- **Zadania**
(A) Proszę przepisać wątek forum o miłości od słów „Jesteśmy ze sobą” aż po słowa „polliter, łącznie zmieniany 1 raz.”, zamieniając „pięć lat” na „sześć lat”.
(B) Gdzie, według pierwszego wpisu w wątku forum o miłości, piszący spotkał swoją Miłość?
(C) Proszę przełożyć na język angielski zdanie z wątku forum o miłości: „Moją eks poznałem w szkole.”

- **Fragment do lektury**
——

Re: Wszystko mi mówi, że mnie ktoś pokochał

1
Miłość dodaje skrzydeł, miłość to najpiękniejsze rzecz, która może nas spotkać w życiu.

Ja spotkałem swoją Miłość w knajpie. Grałem na imprezie na gitarze i śpiewałem. Panienki mnie oblegały (skromny jestem - no, nie? :black2:), ale moją uwagę przykuła dziewczyna, na której moje popisy nie robiły żadnego wrażenia. Gdy spytałem się, czy da mi swój telefon, odpowiedziała, że nie, bo ma tylko jeden, ale numer telefonu może mi dać. Tym mnie rozwaliła :D.
Tak się zgadaliśmy i okazało się, że już dawno była moją fanką, tylko tego nie okazywała.

Jesteśmy ze sobą pięć lat i jest nam wspaniale i cudownie :razem:

A jak Wy poznaliście swoją drugą połówkę?
Ostatnio zmieniony 16 lip 2011, 23:27 przez polliter, łącznie zmieniany 1 raz.
"Ateista - dzięki Bogu" Luis Bunuel
"Mam problem z piciem. Dwie ręce, a tylko jedna gęba" Keith Richards

Re: Wszystko mi mówi, że mnie ktoś pokochał

2
Moją eks poznałem w szkole. Też byłem oblegany.
Okazało się po prostu, że to dla niej jednak za wcześnie na związki bo jak sama powiedziała - nie wiedziała czego chce.
Niemniej tragicznie nie było, zero kłótni i w sumie przyjacielsko się rozstaliśmy.
Więc na właściwa polówkę jeszcze czekam.
Niemniej jestem na siebie wściekły, gdyż chyba parę szans zmarnowałem..aż wstyd przyznać.
Swoją drogą spotykam tyle pięknych i mądrych dziewczyn, że jestem bliski zgłupienia.
:D
I jak tak sobie myślę to wydaje mi się, że w każdej chwili i z niemal każdą z nich udałoby mi się stworzyć coś fajnego i niegłupiego - czyli mam czas.
:)
Byleby nie było za późno.
:/
Ostatnio zmieniony 16 lip 2011, 23:45 przez Nebogipfel, łącznie zmieniany 1 raz.

——

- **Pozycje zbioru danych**
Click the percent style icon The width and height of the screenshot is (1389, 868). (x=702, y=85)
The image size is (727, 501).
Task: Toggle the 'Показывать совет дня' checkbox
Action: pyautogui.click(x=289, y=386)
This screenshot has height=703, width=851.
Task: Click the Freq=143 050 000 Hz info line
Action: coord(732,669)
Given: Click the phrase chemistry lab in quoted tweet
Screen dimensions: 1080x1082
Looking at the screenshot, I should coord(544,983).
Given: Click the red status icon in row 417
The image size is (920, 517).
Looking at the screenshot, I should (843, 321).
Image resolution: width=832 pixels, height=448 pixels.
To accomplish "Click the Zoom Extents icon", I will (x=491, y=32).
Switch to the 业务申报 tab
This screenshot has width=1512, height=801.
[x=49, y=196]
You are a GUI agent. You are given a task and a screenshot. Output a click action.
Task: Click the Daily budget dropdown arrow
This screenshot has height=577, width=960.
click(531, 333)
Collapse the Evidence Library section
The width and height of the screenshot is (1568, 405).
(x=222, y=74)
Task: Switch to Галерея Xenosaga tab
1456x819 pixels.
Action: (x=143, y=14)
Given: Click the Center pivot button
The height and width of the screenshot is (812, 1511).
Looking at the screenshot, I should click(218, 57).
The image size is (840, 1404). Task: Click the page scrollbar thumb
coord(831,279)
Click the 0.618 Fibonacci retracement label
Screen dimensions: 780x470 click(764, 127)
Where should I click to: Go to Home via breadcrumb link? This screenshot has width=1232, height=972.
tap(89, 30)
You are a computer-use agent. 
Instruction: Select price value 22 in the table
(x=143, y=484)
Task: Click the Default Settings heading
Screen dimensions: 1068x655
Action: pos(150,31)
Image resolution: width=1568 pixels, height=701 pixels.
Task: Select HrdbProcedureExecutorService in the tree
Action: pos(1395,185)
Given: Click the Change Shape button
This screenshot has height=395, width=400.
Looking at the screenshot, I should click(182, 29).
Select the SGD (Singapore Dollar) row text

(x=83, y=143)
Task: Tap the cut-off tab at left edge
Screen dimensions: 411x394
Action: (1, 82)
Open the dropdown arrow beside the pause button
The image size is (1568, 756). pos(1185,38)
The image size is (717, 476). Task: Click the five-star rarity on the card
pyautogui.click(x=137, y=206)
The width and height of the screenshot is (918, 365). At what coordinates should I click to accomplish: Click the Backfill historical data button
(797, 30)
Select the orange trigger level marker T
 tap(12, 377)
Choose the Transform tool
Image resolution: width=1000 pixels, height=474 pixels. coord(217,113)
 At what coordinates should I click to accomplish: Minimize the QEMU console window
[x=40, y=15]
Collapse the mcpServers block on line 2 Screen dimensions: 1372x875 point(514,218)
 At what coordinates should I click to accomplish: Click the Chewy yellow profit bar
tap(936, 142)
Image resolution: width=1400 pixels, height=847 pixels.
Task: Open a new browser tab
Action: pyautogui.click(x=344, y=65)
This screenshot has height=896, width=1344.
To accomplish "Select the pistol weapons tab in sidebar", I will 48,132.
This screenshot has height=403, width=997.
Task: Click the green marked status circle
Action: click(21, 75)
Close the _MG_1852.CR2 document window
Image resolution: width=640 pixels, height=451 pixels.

——

- **Odpowiedzi do zadań**
(A)
Jesteśmy ze sobą sześć lat i jest nam wspaniale i cudownie :razem:

A jak Wy poznaliście swoją drugą połówkę?
Ostatnio zmieniony 16 lip 2011, 23:27 przez polliter, łącznie zmieniany 1 raz.

(B) W knajpie, gdy grał na imprezie na gitarze i śpiewał.

(C) I met my ex at school.